Heart failure is a serious, progressive condition that affects more than five million adults in the U.S. It occurs when a weakened heart fails to pump enough blood and oxygen to support other organs in the body. Many people with heart failure lead productive lives with medication, lifestyle changes, and/or surgical interventions. But understanding the best solutions for individual patients, especially those with end-stage heart failure, is complicated.
With the NSF funding, Du is creating computer programs that will help physicians determine patient-specific protocols that are contributing to heart failure, and assess treatment options and probable outcomes.
There are 39 parameters in the Acute Decompensated Heart Failure National Registry that physicians use to assess heart failure risks, including body weight and blood pressure.
“Physicians currently assess these parameters empirically,” says Du. “But it’s difficult to consider all the criteria and how they interact with one another with information gathered from labs, tests or by observing the patient.”

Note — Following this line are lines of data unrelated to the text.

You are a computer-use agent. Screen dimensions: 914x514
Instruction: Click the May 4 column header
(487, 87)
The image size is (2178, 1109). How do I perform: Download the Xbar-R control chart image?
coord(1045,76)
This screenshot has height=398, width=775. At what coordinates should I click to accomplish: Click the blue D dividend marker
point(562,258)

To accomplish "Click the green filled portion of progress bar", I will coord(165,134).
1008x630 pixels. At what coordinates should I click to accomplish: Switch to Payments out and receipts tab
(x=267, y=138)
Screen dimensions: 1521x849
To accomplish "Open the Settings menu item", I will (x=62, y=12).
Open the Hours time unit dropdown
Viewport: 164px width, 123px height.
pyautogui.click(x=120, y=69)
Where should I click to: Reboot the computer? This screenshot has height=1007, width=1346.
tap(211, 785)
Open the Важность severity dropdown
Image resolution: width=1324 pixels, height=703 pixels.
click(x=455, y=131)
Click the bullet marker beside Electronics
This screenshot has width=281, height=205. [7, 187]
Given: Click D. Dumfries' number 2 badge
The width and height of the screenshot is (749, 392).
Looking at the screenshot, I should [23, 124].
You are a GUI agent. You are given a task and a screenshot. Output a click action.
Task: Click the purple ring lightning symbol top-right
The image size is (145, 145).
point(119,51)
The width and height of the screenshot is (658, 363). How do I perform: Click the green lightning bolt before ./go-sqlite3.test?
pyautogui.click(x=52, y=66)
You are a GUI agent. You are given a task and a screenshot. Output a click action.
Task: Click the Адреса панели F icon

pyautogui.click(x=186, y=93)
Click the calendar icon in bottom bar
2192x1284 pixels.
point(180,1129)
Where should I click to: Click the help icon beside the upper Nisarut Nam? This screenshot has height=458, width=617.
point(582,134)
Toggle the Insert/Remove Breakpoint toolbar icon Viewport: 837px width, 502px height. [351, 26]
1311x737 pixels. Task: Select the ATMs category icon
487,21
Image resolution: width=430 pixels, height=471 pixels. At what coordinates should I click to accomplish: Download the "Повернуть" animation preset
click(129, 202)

Du’s solution is a computer program that identifies the risk factors that cause heart failure in a specific patient. Using this software, a physician can then systematically assess whether an end-stage heart failure patient is eligible for or would benefit from a left ventricular assist device (LVAD) implantation, as well as the success rate of this treatment. The software will also alert physicians to patients who are ineligible for LVAD implantation, thus reducing the mortality rate of implantation and prompting physicians to consider alternative treatments.
LVAD is a mechanical pump implanted inside a patient’s chest to help a weak heart pump blood. Conventional LVADs operate at constant speeds that only physicians can adjust. This is both an inconvenience as well as a potential health hazard because the LVADs cannot adapt to the patients’ physical activities, such as resting and exercising.
Du is designing an adaptive LVAD controller software that can assess the patient’s physiological condition, such as aortic pressure, and automatically adjust the speed to match the patient’s needs. “This software, when downloaded to a patient’s LVAD, acts as a personalized monitoring system automatically adjusting the speed of the LVAD according to changes in physical activity,” says Du. “This not only makes LVADs safer for patients, but also decreases medical costs because patients will not need to have their LVADs calibrated at a clinic.”
For Du, this is also the start of a broader, more comprehensive research program. “We want to predict how other complex systems work, and tweak their components to make them work better,” he says.